Saved data entries
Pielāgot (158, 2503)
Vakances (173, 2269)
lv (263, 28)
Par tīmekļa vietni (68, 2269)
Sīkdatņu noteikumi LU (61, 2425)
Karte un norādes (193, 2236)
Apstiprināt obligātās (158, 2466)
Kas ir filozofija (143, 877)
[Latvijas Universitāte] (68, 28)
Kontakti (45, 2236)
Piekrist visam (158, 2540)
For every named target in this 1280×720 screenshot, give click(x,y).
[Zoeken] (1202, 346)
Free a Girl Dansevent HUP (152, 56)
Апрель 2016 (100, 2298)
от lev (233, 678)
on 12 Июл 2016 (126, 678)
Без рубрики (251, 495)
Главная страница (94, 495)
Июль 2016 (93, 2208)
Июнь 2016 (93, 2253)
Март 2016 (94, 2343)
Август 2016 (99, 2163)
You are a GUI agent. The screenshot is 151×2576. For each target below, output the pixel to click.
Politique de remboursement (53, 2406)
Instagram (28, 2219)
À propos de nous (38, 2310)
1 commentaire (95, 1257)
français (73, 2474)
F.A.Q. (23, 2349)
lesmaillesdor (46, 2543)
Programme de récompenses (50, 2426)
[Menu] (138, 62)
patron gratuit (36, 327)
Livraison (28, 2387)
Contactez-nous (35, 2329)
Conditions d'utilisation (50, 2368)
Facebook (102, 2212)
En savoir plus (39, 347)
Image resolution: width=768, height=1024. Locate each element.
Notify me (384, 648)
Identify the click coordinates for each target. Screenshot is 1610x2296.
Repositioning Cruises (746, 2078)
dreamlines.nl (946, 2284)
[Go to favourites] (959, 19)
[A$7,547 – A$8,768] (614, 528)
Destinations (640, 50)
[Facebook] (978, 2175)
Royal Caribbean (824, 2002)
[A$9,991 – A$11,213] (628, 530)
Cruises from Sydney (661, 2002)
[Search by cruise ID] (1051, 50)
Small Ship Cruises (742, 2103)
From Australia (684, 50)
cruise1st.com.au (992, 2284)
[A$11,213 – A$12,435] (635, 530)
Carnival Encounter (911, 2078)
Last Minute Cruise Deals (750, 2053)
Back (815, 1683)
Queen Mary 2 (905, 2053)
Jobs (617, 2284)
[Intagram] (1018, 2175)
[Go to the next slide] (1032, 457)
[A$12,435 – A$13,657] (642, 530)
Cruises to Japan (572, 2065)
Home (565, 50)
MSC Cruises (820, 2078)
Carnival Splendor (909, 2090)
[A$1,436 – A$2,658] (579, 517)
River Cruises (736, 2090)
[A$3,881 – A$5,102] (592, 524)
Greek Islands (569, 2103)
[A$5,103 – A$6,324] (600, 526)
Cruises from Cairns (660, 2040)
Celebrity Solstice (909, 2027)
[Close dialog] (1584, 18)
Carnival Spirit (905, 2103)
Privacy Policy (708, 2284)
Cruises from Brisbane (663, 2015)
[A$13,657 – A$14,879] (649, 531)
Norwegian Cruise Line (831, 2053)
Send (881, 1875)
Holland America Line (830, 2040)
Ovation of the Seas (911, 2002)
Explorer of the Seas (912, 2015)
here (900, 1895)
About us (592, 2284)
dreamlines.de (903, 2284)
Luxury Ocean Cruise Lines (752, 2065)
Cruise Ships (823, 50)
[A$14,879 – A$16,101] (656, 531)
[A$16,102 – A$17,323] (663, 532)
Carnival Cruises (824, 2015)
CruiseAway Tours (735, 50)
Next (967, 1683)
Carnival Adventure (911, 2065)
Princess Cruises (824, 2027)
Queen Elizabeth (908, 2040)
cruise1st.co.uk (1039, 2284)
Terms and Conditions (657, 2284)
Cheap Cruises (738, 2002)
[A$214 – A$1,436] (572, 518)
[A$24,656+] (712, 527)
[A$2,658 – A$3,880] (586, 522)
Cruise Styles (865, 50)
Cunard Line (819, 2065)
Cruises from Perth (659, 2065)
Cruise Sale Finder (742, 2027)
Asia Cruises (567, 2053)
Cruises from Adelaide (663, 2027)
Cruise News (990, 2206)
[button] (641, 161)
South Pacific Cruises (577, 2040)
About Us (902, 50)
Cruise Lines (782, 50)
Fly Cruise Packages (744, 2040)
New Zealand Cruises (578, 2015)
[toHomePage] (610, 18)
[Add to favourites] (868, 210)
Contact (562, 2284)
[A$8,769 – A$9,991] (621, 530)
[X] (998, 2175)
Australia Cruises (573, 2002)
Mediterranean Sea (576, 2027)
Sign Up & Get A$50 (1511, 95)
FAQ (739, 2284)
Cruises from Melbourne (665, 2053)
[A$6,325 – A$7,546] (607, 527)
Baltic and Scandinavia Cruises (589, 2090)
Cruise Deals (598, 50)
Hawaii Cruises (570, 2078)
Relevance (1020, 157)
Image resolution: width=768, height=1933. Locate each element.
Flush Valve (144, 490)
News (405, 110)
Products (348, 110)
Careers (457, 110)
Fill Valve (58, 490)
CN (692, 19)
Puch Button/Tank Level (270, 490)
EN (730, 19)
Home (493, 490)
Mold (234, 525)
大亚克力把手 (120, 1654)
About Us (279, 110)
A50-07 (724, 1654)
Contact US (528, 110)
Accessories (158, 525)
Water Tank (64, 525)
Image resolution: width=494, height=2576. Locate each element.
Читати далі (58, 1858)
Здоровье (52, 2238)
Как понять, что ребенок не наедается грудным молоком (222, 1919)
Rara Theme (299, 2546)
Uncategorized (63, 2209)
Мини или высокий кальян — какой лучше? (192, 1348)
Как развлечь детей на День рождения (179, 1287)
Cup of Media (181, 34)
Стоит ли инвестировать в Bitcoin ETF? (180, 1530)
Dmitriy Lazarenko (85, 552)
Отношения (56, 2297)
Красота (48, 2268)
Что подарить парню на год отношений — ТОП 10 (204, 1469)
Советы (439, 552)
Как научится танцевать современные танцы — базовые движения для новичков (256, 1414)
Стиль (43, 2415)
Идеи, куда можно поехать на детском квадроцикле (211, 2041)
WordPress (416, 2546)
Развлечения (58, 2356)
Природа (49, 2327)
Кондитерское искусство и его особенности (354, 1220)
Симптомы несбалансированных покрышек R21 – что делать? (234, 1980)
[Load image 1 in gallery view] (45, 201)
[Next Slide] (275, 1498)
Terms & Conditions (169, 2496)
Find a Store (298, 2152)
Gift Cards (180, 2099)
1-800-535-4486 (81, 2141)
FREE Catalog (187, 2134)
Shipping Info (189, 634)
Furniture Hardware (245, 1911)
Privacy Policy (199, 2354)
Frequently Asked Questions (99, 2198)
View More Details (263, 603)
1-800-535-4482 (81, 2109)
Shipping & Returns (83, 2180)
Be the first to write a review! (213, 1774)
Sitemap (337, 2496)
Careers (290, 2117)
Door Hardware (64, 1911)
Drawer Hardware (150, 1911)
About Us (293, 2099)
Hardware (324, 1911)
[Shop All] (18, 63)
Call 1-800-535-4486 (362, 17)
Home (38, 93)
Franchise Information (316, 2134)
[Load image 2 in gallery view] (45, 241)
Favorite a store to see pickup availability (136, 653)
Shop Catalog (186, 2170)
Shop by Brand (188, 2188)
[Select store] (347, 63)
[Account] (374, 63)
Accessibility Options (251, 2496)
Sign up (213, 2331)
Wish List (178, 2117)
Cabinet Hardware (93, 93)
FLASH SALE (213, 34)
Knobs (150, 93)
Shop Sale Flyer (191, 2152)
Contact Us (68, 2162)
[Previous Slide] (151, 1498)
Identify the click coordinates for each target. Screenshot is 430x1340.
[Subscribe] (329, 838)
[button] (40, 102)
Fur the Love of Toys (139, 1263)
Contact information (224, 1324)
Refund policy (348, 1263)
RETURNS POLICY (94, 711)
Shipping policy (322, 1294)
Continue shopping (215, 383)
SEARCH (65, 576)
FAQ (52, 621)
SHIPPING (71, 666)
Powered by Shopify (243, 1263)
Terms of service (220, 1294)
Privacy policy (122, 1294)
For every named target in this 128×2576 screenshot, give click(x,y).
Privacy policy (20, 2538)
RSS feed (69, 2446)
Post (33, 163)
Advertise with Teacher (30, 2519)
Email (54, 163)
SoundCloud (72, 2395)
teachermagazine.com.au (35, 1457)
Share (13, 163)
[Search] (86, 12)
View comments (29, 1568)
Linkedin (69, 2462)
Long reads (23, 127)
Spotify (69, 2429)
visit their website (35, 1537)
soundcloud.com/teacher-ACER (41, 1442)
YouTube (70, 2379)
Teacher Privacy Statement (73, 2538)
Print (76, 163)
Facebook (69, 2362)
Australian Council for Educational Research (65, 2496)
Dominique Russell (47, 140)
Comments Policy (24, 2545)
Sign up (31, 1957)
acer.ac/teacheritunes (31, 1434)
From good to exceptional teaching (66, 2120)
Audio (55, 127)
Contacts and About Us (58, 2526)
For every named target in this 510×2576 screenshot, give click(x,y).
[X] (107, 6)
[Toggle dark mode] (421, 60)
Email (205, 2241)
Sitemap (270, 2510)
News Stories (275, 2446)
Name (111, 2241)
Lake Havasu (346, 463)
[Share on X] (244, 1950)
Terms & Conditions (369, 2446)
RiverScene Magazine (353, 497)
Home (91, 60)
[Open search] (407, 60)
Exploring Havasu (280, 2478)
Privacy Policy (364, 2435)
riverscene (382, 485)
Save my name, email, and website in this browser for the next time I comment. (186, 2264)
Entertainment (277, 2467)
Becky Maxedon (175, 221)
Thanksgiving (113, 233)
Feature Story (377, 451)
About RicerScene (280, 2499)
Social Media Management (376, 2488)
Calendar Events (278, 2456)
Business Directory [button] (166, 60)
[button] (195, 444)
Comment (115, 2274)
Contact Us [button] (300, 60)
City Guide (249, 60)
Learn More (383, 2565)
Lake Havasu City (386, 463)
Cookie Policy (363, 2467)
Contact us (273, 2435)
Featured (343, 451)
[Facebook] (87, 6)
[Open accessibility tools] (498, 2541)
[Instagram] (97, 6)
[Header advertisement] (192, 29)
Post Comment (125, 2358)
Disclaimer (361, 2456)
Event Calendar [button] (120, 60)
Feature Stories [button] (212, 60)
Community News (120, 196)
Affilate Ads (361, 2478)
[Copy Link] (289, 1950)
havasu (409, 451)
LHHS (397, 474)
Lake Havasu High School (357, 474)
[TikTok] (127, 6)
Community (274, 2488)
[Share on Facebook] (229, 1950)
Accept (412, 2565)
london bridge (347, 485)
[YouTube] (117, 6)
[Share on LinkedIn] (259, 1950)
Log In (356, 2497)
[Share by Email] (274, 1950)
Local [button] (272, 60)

→ What to work on: All lines from the one with "[Share on LinkedIn] (259, 1950)" to the end of the records must be set down exactly. Skip every line before it.

→ Answer to this problem:
[Share on LinkedIn] (259, 1950)
Log In (356, 2497)
[Share by Email] (274, 1950)
Local [button] (272, 60)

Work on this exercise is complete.